Le Nom de l'amour est une Anthologie
1975-2015, de Nuno Júdice, composée
par sa femme Manuela Júdice, et traduite
du portugais par
Max de Carvalho.
L'érotisme, l'érotisme et encore l'érotisme.
L'amour, l'amour et toujours l'amour.
Ce recueil est en outre émaillé de réflexions
sur la poésie, le poème, l'art poétique.
Nuno Júdice s'interroge également sur ce Dieu
qui " n'a pas besoin de temps pour exister " à la
différence de nous autres les humains.
Ainsi :
" SOUDAIN IL SURGIT, ET IL A TON VISAGE
Le paradis terrestre est une fleur verte.
Les arbres se fendent par le milieu.
Ce qui est successif se perd.
Si le temps change les êtres et les choses,
je remarque la différence et je me consume.
Le soleil est une faute de grammaire, les lueurs de l'aube
une feuille blanche à la transparence des lampes.
Alors les bruit retentissent.
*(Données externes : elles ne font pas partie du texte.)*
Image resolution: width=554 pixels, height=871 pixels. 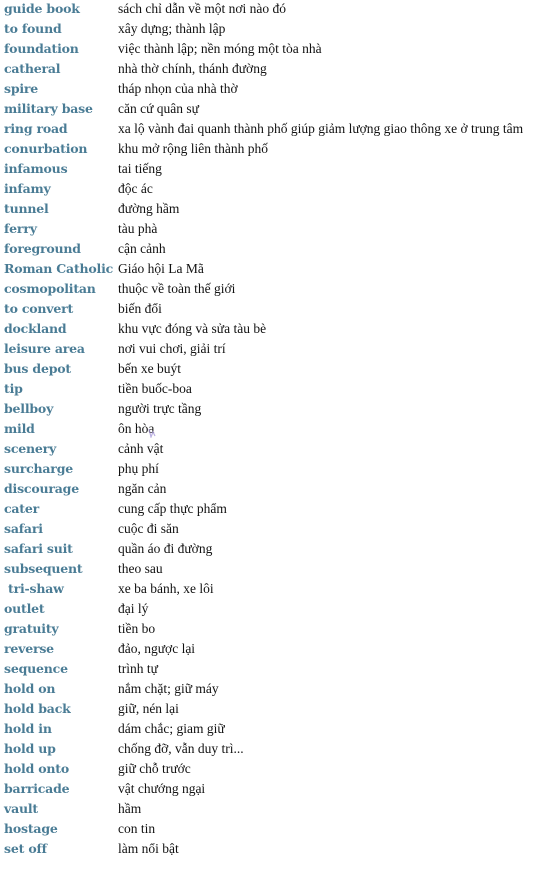 I want to click on vocab-definition: quần áo đi đường, so click(x=166, y=548).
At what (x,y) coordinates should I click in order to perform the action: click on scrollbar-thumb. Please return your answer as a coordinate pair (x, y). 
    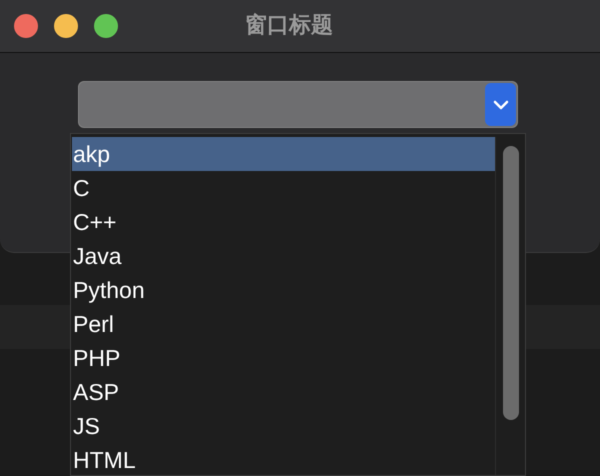
    Looking at the image, I should click on (510, 283).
Ils résonnent
dans les fenêtres,
à l'intérieur des boîtes depuis longtemps fermées,
du fond des tasses de café à demi pleines.
C'est tout et, plus
que tout, c'est toi,
entourée d'arbres et de matin,
dans l'éclat des yeux,
dans ce seul éclat d'un clair regard.
p.8
" AMOUR
Un poème, dis-tu, où
l'amour se déclare,
résumant tout en mots.
Mais ce qui fut vécu,
les mots, qu'en
gardent-ils ?
Une poussière de syllabes,
une pauvre cadence
grammaticale, sans rime ni raison…
p.15
" STROPHE
Ta chevelure me ramène à
une notion de réalité. Je la touche,
comme si tu naissais d'elle ‒ vénus
végétale d'une souterraine mythologie ‒
ou comme si à l'intérieur de tes phrases
une fenêtre s'ouvrait. Et j'épie
l'autre côté, où le paysage
s'éclaire des formes de ton corps
- vallées et collines qu'arrosent
les rivières invisibles de l'amour.
p.22
" ART POÉTIQUE AVEC UNE CITATION DE HÖDERLIN
…
J'ai cueilli ce poème. Je l'ai mis dans l'eau,
comme la rose, pour qu'il soit emporté sur un long fleuve
de strophes. Son corps, nu comme celui de cette femme
obscurément aimée en rêve, a bu à la sève
des lacs, aux veines souterraines d'ancestrales
humidité, pour s'ouvrir comme le ventre de
la fleur elle-même. Emportant dans son sillage mes yeux,
au creux d'une barque aussi profonde que sa
mort.
p.25
" L'AMOUR
Dieu – il gît peut-être ici, dans cette
part de moi-même et de toi, tout en ce qui
subsiste de toi ? Il est sur tes
lèvres, dans ta voix, tes yeux,
peut-être marche-t-il parme ces
fils abstraits de tes cheveux que j'effeuille,
entre les doigts du souvenir, lorsque je les
évoque.
Il existe : voilà ce que je sais lorsque
je me souviens de toi.
…
Ici, un dieu ne vit pas tout seul,
lorsque l'amour nous réunit. Il descend des confins
de l'éternité, quitte son plus lointain
infini, pour s'asseoir au pied du lit comme
un chien et écouter la musique de la nuit.